Data records below:
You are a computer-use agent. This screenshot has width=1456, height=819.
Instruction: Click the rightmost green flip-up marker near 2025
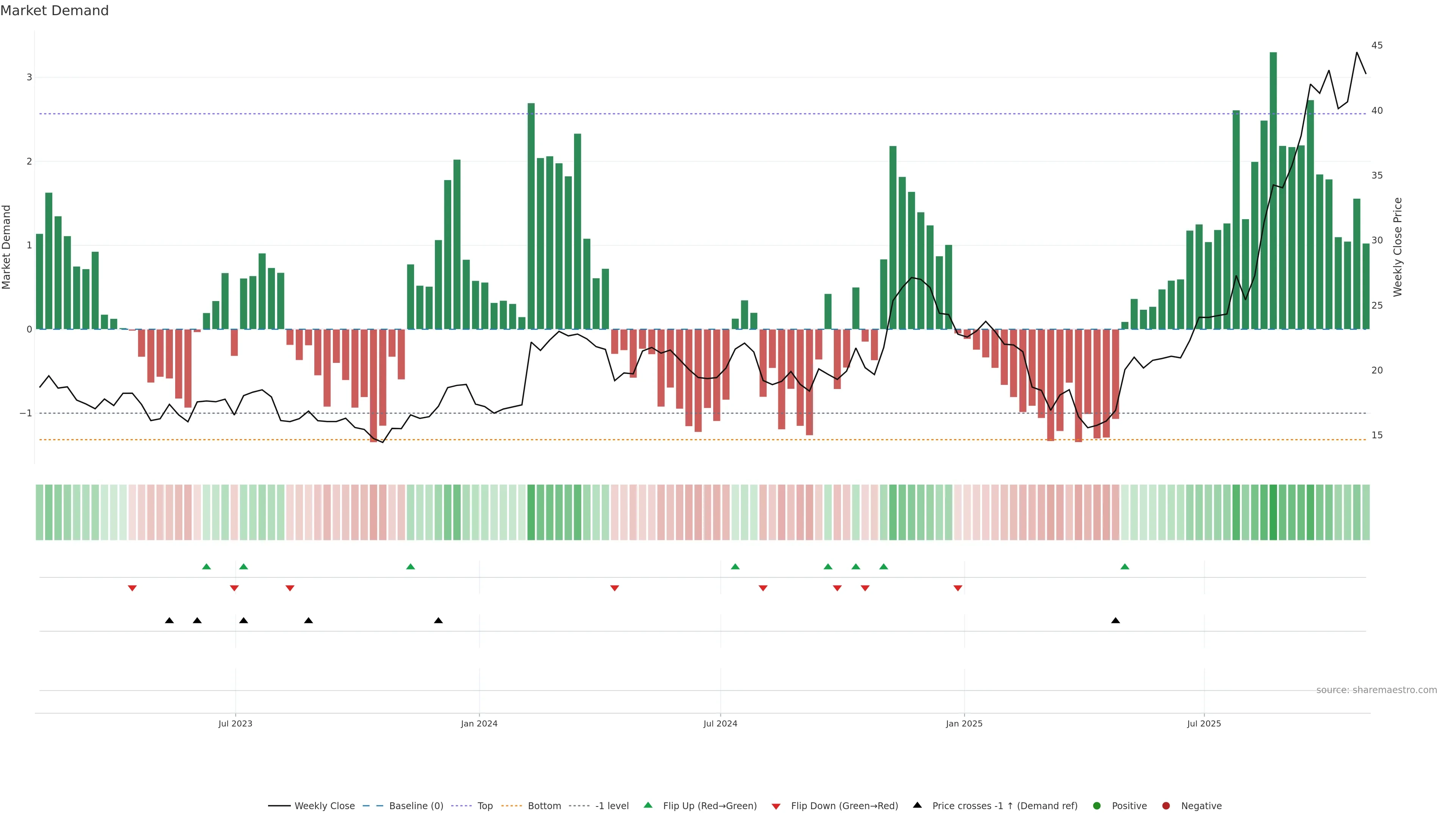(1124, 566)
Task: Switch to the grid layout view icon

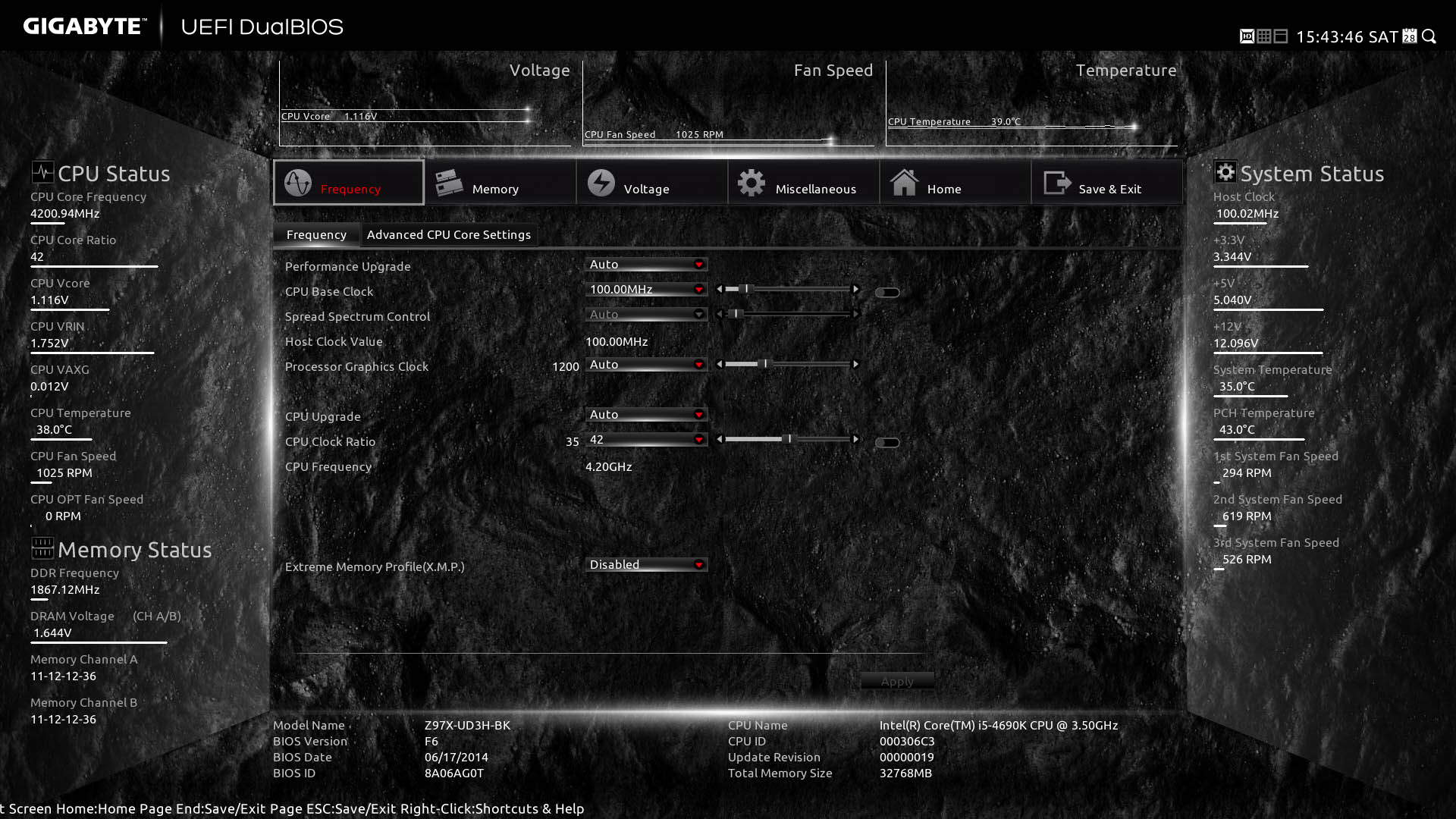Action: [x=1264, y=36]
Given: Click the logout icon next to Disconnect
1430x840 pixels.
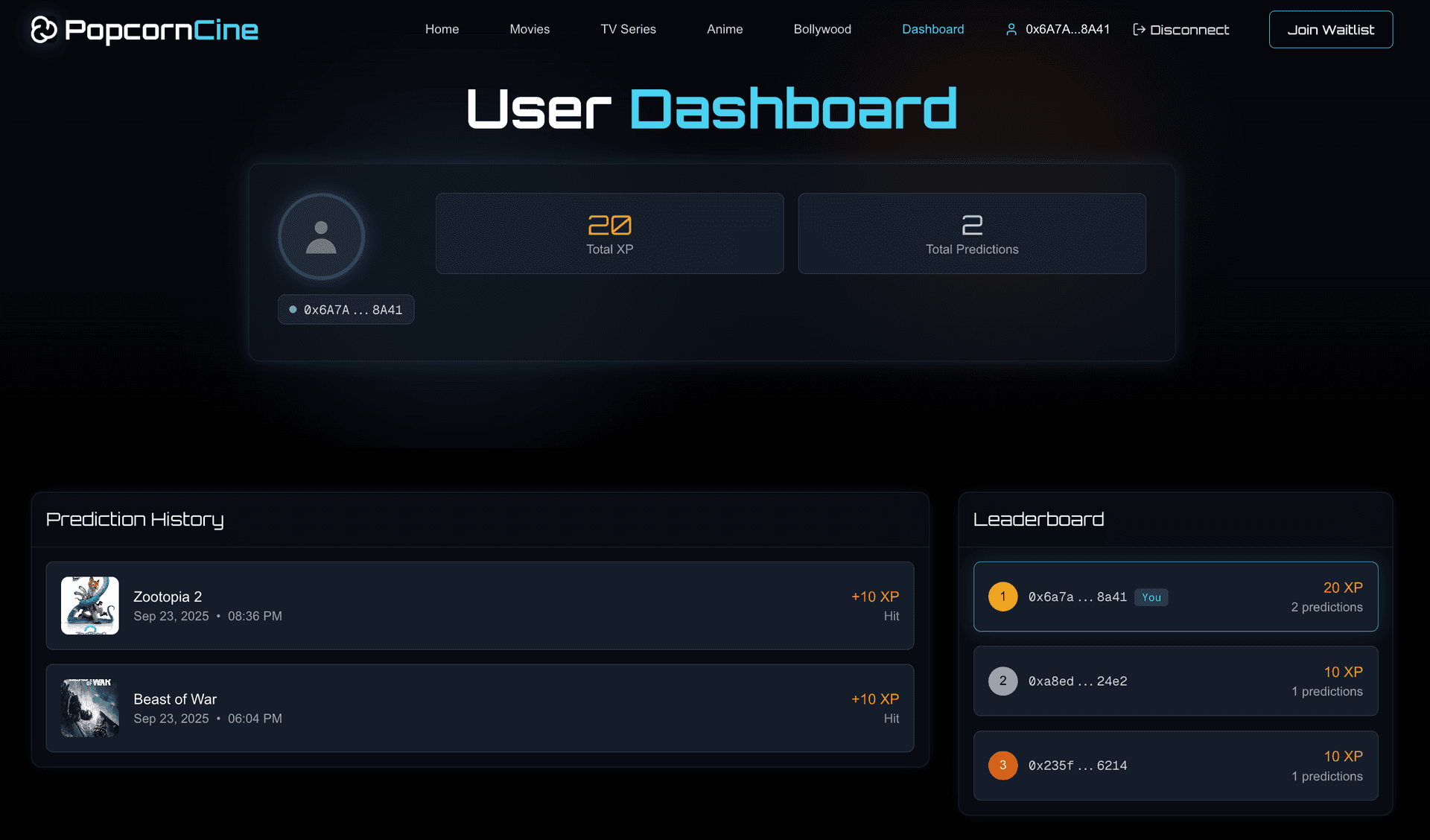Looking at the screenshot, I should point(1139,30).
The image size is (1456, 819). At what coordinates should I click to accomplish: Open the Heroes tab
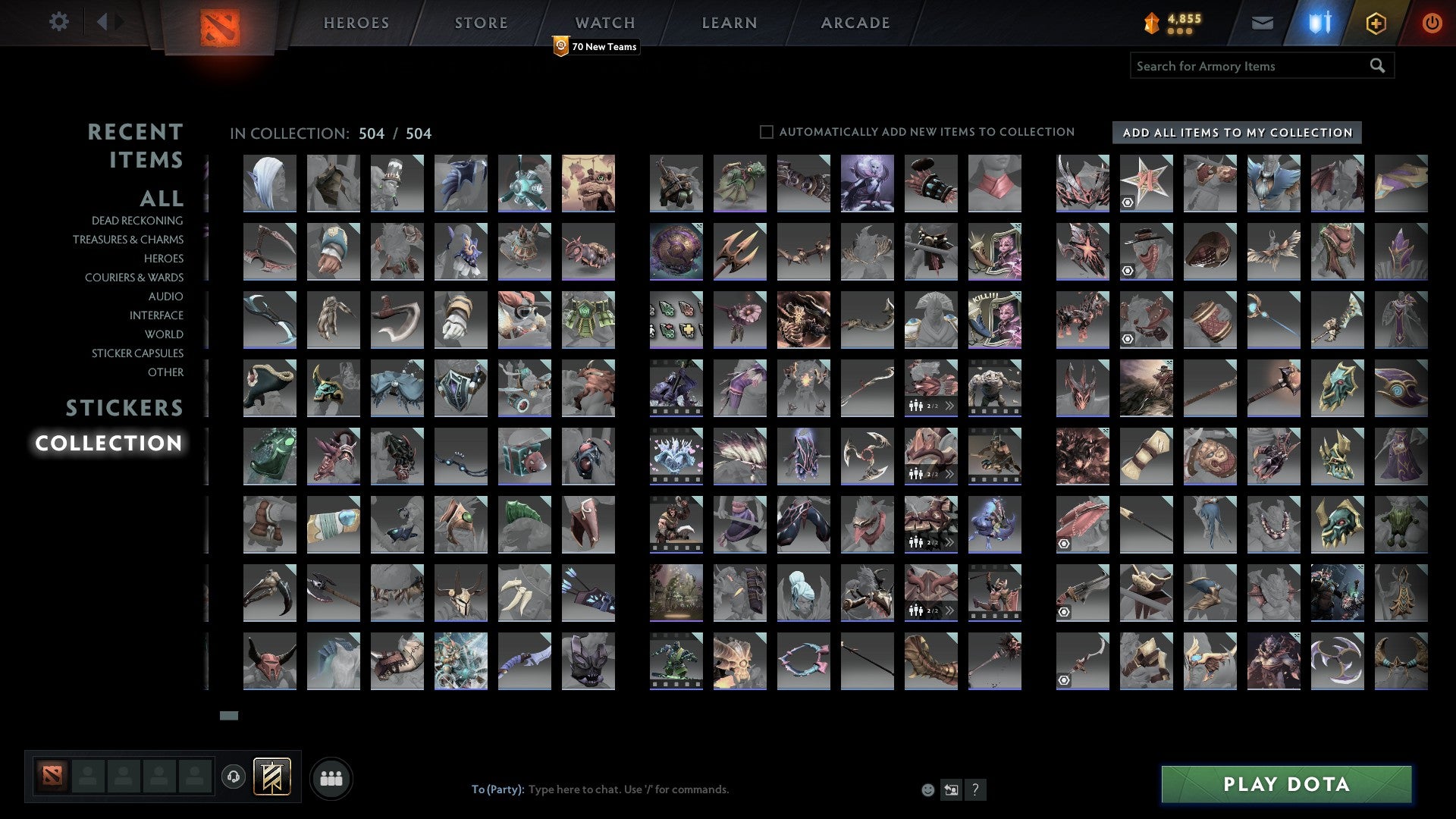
End of Data records.
Write the entries out in full and exactly, omitting every picture.

You are a computer-use agent. This screenshot has width=1456, height=819.
Instruction: Click the rightmost green flip-up marker near 2025
(1124, 566)
Task: Switch to the grid layout view icon

Action: [x=1264, y=36]
Given: Click the logout icon next to Disconnect
1430x840 pixels.
Looking at the screenshot, I should point(1139,30).
The image size is (1456, 819). At what coordinates should I click to accomplish: Open the Heroes tab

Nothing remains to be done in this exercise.